• [Activity]
Only an exact copy of the records below will serve as the answer.

[Collected data entries]
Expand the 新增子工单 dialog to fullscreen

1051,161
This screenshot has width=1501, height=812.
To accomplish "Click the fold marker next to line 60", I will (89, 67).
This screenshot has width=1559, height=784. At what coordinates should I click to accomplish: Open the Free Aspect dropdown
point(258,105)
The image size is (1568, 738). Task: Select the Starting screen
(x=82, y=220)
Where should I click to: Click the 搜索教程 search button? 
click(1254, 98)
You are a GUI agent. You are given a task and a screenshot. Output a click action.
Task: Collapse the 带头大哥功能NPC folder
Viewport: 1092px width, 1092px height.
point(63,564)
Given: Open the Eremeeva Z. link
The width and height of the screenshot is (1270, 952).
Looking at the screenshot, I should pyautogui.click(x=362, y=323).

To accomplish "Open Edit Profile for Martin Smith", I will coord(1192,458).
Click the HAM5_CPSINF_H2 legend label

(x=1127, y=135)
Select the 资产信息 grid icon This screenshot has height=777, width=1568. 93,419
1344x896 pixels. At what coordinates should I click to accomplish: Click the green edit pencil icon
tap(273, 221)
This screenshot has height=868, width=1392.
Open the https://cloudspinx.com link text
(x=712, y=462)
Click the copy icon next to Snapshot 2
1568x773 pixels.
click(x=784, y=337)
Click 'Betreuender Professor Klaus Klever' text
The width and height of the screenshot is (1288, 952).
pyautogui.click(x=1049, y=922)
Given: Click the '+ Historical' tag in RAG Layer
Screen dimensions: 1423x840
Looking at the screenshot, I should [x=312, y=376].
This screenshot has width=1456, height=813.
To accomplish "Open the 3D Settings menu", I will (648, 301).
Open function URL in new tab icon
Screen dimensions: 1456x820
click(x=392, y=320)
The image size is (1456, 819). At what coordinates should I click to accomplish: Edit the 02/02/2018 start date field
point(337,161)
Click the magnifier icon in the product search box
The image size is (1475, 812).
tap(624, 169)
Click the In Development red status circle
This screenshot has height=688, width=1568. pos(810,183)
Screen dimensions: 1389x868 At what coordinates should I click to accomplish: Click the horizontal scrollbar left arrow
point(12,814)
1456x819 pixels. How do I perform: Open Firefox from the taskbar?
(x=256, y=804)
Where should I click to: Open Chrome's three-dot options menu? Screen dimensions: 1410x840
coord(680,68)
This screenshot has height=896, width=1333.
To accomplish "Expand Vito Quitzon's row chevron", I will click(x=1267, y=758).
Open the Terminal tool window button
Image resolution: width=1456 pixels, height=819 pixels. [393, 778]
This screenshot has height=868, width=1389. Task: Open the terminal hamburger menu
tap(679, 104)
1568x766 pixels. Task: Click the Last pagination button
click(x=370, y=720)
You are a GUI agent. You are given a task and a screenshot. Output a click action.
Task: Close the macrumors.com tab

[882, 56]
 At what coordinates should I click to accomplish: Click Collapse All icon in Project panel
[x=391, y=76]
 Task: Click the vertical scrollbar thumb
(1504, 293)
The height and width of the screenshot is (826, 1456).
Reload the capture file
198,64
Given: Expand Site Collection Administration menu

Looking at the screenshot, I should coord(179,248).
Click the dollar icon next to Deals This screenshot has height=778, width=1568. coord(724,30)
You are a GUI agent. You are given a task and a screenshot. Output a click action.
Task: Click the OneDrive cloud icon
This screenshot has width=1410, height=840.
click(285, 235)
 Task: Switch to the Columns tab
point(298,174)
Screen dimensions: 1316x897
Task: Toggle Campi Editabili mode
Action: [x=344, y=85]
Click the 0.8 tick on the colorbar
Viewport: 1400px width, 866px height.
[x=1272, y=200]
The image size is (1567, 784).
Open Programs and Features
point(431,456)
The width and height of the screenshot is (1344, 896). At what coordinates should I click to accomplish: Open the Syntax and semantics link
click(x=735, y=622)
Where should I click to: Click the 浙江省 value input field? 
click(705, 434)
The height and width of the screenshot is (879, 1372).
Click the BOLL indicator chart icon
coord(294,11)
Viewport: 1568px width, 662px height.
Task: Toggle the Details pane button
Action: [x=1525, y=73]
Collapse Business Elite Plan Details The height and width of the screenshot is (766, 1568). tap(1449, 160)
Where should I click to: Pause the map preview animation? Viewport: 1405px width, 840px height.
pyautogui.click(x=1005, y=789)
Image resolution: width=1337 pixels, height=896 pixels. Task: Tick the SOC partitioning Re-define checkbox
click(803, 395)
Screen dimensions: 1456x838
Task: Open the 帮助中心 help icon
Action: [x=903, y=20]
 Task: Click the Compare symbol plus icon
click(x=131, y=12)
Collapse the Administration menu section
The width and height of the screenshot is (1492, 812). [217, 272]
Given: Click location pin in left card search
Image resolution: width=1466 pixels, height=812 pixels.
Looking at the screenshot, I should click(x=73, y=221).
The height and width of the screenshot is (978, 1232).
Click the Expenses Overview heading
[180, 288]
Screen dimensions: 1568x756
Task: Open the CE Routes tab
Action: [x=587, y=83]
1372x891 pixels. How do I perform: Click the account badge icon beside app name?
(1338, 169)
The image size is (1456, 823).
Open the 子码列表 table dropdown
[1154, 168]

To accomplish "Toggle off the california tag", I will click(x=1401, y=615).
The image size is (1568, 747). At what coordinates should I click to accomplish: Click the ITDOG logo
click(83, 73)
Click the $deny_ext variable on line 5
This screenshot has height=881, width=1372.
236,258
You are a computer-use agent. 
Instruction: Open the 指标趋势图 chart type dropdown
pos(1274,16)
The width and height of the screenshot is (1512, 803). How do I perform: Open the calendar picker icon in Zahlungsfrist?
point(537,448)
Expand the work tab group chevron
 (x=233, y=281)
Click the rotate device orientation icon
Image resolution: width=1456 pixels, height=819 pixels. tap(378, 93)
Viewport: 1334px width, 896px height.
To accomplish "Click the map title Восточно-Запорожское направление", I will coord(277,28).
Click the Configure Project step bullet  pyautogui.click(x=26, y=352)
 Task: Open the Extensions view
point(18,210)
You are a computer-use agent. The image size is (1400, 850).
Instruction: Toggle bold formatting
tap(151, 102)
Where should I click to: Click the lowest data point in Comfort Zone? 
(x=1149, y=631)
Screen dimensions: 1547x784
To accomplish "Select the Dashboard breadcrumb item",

• [Answer to this task]
Expand the 新增子工单 dialog to fullscreen

1051,161
This screenshot has width=1501, height=812.
To accomplish "Click the fold marker next to line 60", I will (89, 67).
This screenshot has width=1559, height=784. At what coordinates should I click to accomplish: Open the Free Aspect dropdown
point(258,105)
The image size is (1568, 738). Task: Select the Starting screen
(x=82, y=220)
Where should I click to: Click the 搜索教程 search button? 
click(1254, 98)
You are a GUI agent. You are given a task and a screenshot. Output a click action.
Task: Collapse the 带头大哥功能NPC folder
Viewport: 1092px width, 1092px height.
point(63,564)
Given: Open the Eremeeva Z. link
The width and height of the screenshot is (1270, 952).
Looking at the screenshot, I should pyautogui.click(x=362, y=323).

To accomplish "Open Edit Profile for Martin Smith", I will coord(1192,458).
Click the HAM5_CPSINF_H2 legend label

(x=1127, y=135)
Select the 资产信息 grid icon This screenshot has height=777, width=1568. 93,419
1344x896 pixels. At what coordinates should I click to accomplish: Click the green edit pencil icon
tap(273, 221)
This screenshot has height=868, width=1392.
Open the https://cloudspinx.com link text
(x=712, y=462)
Click the copy icon next to Snapshot 2
1568x773 pixels.
click(x=784, y=337)
Click 'Betreuender Professor Klaus Klever' text
The width and height of the screenshot is (1288, 952).
pyautogui.click(x=1049, y=922)
Given: Click the '+ Historical' tag in RAG Layer
Screen dimensions: 1423x840
Looking at the screenshot, I should [x=312, y=376].
This screenshot has width=1456, height=813.
To accomplish "Open the 3D Settings menu", I will (648, 301).
Open function URL in new tab icon
Screen dimensions: 1456x820
click(x=392, y=320)
The image size is (1456, 819). At what coordinates should I click to accomplish: Edit the 02/02/2018 start date field
point(337,161)
Click the magnifier icon in the product search box
The image size is (1475, 812).
tap(624, 169)
Click the In Development red status circle
This screenshot has height=688, width=1568. pos(810,183)
Screen dimensions: 1389x868 At what coordinates should I click to accomplish: Click the horizontal scrollbar left arrow
point(12,814)
1456x819 pixels. How do I perform: Open Firefox from the taskbar?
(x=256, y=804)
Where should I click to: Open Chrome's three-dot options menu? Screen dimensions: 1410x840
coord(680,68)
This screenshot has height=896, width=1333.
To accomplish "Expand Vito Quitzon's row chevron", I will click(x=1267, y=758).
Open the Terminal tool window button
Image resolution: width=1456 pixels, height=819 pixels. [393, 778]
This screenshot has height=868, width=1389. Task: Open the terminal hamburger menu
tap(679, 104)
1568x766 pixels. Task: Click the Last pagination button
click(x=370, y=720)
You are a GUI agent. You are given a task and a screenshot. Output a click action.
Task: Close the macrumors.com tab

[882, 56]
 At what coordinates should I click to accomplish: Click Collapse All icon in Project panel
[x=391, y=76]
 Task: Click the vertical scrollbar thumb
(1504, 293)
The height and width of the screenshot is (826, 1456).
Reload the capture file
198,64
Given: Expand Site Collection Administration menu

Looking at the screenshot, I should coord(179,248).
Click the dollar icon next to Deals This screenshot has height=778, width=1568. coord(724,30)
You are a GUI agent. You are given a task and a screenshot. Output a click action.
Task: Click the OneDrive cloud icon
This screenshot has width=1410, height=840.
click(285, 235)
 Task: Switch to the Columns tab
point(298,174)
Screen dimensions: 1316x897
Task: Toggle Campi Editabili mode
Action: [x=344, y=85]
Click the 0.8 tick on the colorbar
Viewport: 1400px width, 866px height.
[x=1272, y=200]
The image size is (1567, 784).
Open Programs and Features
point(431,456)
The width and height of the screenshot is (1344, 896). At what coordinates should I click to accomplish: Open the Syntax and semantics link
click(x=735, y=622)
Where should I click to: Click the 浙江省 value input field? 
click(705, 434)
The height and width of the screenshot is (879, 1372).
Click the BOLL indicator chart icon
coord(294,11)
Viewport: 1568px width, 662px height.
Task: Toggle the Details pane button
Action: [x=1525, y=73]
Collapse Business Elite Plan Details The height and width of the screenshot is (766, 1568). tap(1449, 160)
Where should I click to: Pause the map preview animation? Viewport: 1405px width, 840px height.
pyautogui.click(x=1005, y=789)
Image resolution: width=1337 pixels, height=896 pixels. Task: Tick the SOC partitioning Re-define checkbox
click(803, 395)
Screen dimensions: 1456x838
Task: Open the 帮助中心 help icon
Action: [x=903, y=20]
 Task: Click the Compare symbol plus icon
click(x=131, y=12)
Collapse the Administration menu section
The width and height of the screenshot is (1492, 812). [217, 272]
Given: Click location pin in left card search
Image resolution: width=1466 pixels, height=812 pixels.
Looking at the screenshot, I should click(x=73, y=221).
The height and width of the screenshot is (978, 1232).
Click the Expenses Overview heading
[180, 288]
Screen dimensions: 1568x756
Task: Open the CE Routes tab
Action: [x=587, y=83]
1372x891 pixels. How do I perform: Click the account badge icon beside app name?
(1338, 169)
The image size is (1456, 823).
Open the 子码列表 table dropdown
[1154, 168]

To accomplish "Toggle off the california tag", I will click(x=1401, y=615).
The image size is (1568, 747). At what coordinates should I click to accomplish: Click the ITDOG logo
click(83, 73)
Click the $deny_ext variable on line 5
This screenshot has height=881, width=1372.
236,258
You are a computer-use agent. 
Instruction: Open the 指标趋势图 chart type dropdown
pos(1274,16)
The width and height of the screenshot is (1512, 803). How do I perform: Open the calendar picker icon in Zahlungsfrist?
point(537,448)
Expand the work tab group chevron
 (x=233, y=281)
Click the rotate device orientation icon
Image resolution: width=1456 pixels, height=819 pixels. tap(378, 93)
Viewport: 1334px width, 896px height.
To accomplish "Click the map title Восточно-Запорожское направление", I will coord(277,28).
Click the Configure Project step bullet  pyautogui.click(x=26, y=352)
 Task: Open the Extensions view
point(18,210)
You are a computer-use agent. The image size is (1400, 850).
Instruction: Toggle bold formatting
tap(151, 102)
Where should I click to: Click the lowest data point in Comfort Zone? 
(x=1149, y=631)
Screen dimensions: 1547x784
To accomplish "Select the Dashboard breadcrumb item",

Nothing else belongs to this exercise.